* _Data listing_:
[Start of section]

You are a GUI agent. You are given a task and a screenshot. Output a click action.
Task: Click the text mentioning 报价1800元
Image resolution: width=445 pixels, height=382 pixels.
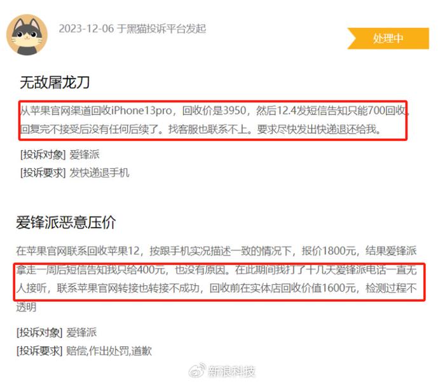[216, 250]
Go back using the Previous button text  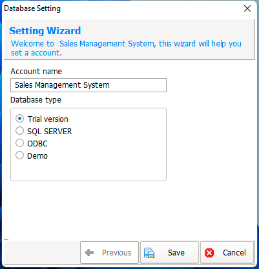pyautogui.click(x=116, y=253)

[End of section]
[Start of section]

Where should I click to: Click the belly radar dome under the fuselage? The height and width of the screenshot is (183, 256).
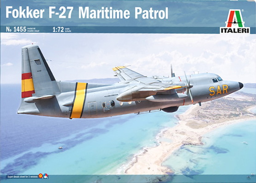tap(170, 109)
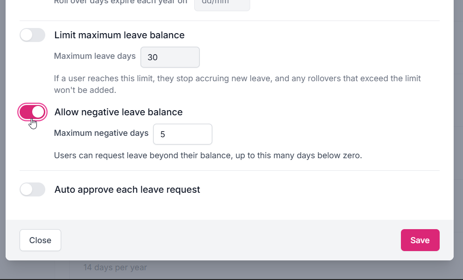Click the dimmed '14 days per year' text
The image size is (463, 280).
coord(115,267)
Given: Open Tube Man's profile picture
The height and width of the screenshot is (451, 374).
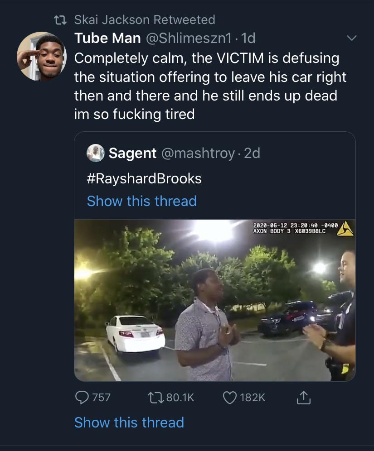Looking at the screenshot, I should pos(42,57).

[End of section]
[Start of section]

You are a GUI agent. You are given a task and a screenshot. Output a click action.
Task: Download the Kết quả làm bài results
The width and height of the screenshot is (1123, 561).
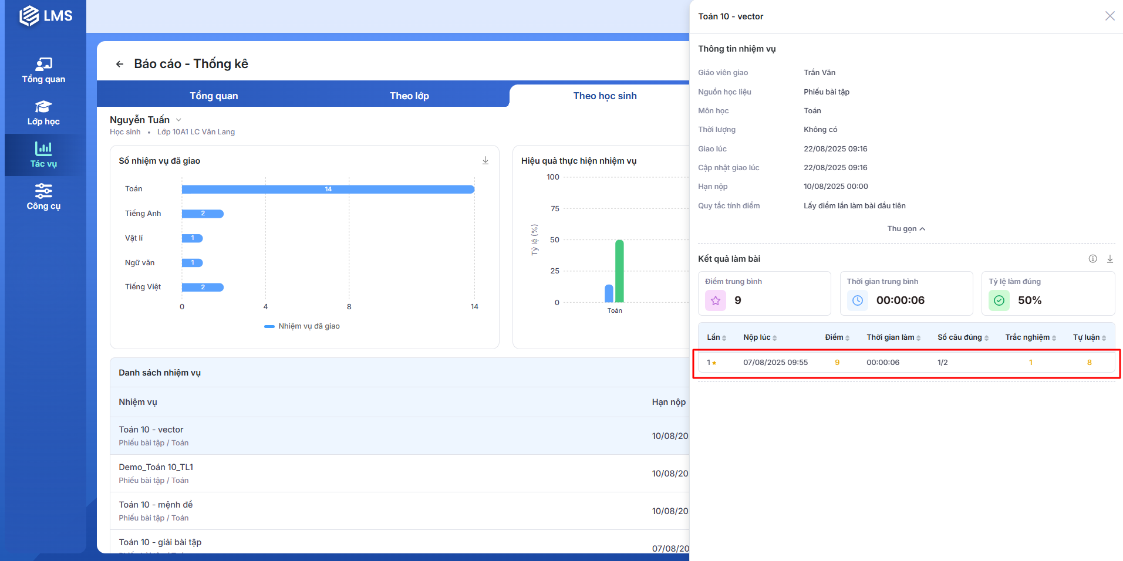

[End of section]

* _What is required_:
Everything from the line with "Task: Download the Kết quả làm bài results" through the line with "The width and" in the listing above must be retyped exactly, with nothing added.

* _Exercise response_:
Task: Download the Kết quả làm bài results
The width and height of the screenshot is (1123, 561).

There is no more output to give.